National Marriage Week - An Engagement Love Story


I hope you and your spouse have been able to reconnect or gain a new perspective during National Marriage Week 2012. I hope you have had time to read the Ebook " Stay Connected" located on the resource page, have had time for that date night, as well as written your Love letter. Each of these things seem small, but each small step help create a better understanding of how to create or maintain "A Loving Lasting Marriage".

 Our Last Love Story for National Marriage Week is  an Engagement Love Story.

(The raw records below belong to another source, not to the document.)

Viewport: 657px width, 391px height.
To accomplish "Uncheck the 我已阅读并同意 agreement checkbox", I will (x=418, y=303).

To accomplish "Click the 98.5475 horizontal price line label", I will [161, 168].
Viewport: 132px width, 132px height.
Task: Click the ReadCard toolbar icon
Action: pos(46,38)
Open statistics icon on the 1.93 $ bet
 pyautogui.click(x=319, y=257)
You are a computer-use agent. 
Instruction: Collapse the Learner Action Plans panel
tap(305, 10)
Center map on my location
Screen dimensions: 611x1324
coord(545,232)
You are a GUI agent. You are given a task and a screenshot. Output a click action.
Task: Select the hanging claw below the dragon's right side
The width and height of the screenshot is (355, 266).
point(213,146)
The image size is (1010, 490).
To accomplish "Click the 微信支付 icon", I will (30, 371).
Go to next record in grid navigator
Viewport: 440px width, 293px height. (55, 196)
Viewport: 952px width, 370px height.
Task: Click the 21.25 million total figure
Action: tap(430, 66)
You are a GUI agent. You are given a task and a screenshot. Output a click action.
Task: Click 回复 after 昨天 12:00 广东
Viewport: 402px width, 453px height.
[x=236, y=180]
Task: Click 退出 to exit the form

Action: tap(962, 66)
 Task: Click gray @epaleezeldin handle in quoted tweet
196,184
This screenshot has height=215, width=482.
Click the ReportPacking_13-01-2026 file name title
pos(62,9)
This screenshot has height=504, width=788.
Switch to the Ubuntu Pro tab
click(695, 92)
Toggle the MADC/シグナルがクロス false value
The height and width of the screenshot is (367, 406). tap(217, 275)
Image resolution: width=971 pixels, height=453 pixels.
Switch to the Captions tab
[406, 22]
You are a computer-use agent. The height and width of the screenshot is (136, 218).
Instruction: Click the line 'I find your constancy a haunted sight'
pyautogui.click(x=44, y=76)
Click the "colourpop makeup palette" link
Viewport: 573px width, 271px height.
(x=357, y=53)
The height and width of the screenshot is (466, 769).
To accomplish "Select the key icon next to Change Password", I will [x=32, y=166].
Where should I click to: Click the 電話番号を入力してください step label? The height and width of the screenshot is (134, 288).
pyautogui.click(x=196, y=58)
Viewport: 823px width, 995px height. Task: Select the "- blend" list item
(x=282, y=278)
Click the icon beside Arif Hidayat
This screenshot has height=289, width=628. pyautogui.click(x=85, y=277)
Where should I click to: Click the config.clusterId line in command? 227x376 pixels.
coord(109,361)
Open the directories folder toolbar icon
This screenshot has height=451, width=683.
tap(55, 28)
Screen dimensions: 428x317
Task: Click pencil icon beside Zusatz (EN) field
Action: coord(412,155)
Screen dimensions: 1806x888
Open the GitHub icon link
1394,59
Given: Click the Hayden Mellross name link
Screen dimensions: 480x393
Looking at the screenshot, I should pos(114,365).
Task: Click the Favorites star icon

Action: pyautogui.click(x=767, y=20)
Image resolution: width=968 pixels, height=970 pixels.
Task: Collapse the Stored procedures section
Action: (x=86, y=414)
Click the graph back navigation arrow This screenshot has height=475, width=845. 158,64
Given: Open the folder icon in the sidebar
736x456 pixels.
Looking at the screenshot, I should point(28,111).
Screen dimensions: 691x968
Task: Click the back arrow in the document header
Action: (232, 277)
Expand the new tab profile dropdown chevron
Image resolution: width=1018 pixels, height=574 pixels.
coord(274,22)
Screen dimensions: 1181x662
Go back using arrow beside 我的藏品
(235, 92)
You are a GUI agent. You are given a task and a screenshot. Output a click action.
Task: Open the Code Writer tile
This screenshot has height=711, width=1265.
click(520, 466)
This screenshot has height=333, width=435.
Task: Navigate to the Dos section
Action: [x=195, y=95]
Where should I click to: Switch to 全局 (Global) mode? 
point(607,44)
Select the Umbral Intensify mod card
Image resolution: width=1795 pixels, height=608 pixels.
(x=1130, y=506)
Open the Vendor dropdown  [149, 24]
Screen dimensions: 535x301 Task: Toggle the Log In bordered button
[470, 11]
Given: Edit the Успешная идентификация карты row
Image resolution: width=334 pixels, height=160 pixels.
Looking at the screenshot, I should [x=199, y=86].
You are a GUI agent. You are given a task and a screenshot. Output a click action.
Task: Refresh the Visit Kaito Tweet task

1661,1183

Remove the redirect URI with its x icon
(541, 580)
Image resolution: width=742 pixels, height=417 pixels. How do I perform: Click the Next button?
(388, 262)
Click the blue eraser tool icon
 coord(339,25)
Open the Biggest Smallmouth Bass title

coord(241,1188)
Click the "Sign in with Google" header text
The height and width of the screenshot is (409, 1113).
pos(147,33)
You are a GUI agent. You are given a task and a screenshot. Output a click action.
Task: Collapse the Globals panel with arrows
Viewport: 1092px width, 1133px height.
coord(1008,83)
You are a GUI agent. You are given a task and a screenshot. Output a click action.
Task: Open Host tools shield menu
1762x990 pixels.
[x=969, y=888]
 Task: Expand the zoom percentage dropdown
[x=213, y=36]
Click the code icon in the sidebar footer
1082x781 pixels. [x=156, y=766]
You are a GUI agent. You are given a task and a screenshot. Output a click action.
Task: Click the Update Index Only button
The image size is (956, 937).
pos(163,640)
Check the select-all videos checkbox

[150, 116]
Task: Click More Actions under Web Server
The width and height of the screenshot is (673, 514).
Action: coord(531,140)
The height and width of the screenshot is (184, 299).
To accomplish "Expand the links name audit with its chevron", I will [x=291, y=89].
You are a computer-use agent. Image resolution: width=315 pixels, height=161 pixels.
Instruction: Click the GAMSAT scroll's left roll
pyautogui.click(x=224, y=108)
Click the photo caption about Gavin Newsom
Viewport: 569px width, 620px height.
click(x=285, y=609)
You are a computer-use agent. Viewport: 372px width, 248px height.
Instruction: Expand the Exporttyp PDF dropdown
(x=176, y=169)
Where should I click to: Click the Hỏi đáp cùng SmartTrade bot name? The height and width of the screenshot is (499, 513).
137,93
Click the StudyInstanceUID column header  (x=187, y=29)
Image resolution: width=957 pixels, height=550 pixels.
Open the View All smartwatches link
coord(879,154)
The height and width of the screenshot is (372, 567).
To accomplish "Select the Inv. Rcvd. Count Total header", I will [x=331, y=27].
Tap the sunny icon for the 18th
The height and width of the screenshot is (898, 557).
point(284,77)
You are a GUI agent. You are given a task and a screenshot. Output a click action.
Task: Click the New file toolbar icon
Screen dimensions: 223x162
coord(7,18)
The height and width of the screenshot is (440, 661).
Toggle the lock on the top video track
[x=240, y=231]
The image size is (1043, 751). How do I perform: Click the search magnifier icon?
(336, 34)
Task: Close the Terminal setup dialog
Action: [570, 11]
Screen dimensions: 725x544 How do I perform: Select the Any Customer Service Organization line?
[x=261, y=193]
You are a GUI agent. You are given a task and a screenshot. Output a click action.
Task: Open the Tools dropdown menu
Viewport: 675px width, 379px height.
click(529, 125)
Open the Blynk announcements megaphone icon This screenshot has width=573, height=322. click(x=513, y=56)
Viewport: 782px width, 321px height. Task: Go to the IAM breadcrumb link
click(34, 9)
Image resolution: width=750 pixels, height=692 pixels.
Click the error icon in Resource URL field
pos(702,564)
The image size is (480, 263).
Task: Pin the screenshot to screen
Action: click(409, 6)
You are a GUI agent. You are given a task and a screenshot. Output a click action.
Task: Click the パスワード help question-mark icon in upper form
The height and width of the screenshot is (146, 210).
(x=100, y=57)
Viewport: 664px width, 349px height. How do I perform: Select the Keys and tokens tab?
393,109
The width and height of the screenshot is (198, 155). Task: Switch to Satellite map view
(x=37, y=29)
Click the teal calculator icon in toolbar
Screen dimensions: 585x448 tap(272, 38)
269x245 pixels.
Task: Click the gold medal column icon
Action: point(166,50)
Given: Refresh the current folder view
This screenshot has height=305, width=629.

To look at marriage from a pre-marriage viewpoint can give us "refreshed eyes" into our own marriages. 

Shalasha


Scott and I have known each other for about 9 years, due to us growing up in the same town as well as having some of the same friends.  However, we have only been dating for almost two years (March 28) and I have to give all the credit to him for making "us" happen.

           I can remember it like yesterday:  I was sitting on my bed,  I opened my facebook page and saw that I had a friend request from Scott.  I was shocked and excited at the same time,  I had not saw or heard anything from him in a couple years. 

Natalie & Scott
           I accepted and as soon as I accepted I received a facebook message...and it went from there.  We messaged each other back and forth for a couple of weeks and then he asked if I could come over and chat in person with him. DUH...OF COURSE...LOL...so I went over and we reconnected like we had not missed a beat out of all of the years we had not talked.

Well, my many dates at his home, eventually flourished into him asking me not to vanish out of his life again for years like before.  As time went on and we started our thing called a relationship, which was so perfect in the beginning, became rocky and when I say rocky I mean rocky. 

 Like I stated earlier, Scott and I have only been seriously dating for right at two years and in these two years, we have had some major trials and tribulations.  There were times I didn't know why we were even together.  But now that I look back at it...GOD knew. 

 Scott tells me all the time that God put me in his life to help him and now I truly see that.  Since we have made it through the storms, Scott sees that “yes” there is a God and all you have to do is give your situation to him and he'll make it all right. 

Scott now has stopped a lot of negative worldly things he use to do. He goes to church faithfully, pays his tithes faithfully, and he has started praying openly to the Lord and he has also committed himself to joining the church that we both attend. 

I have to say that as I'm typing this, tears come to my eyes and roll down my face because I've seen this young man grow in the Lord and become the man that God wants him to be.  

 So when asked what our relationship is built on, its the Father, the one and only Jesus Christ, because without him, "we" would not be and we would not be were we are spiritually in him. 

As our love grew stronger in both each and the Lord, Scott told me that he told God that he now was committed to him, but wanted to be committed to me as well in the right manner (his way). 

  On January 1, 2012 in Fort Lee, VA, as the clock struck 12 midnight Scott and I said “HAPPY NEW YEAR” to each other. Then he dropped down on one knee (in front of my mother, two sisters, my brother-in-law, nephews and niece) and asked me if I would do the honor of marrying him and becoming his wife.  I was so overwhelmed with joy, I did not answer in the beginning (lol) and he stated humbly, “ Well is this a yes?” and I said excitedly “OF COURSE!”.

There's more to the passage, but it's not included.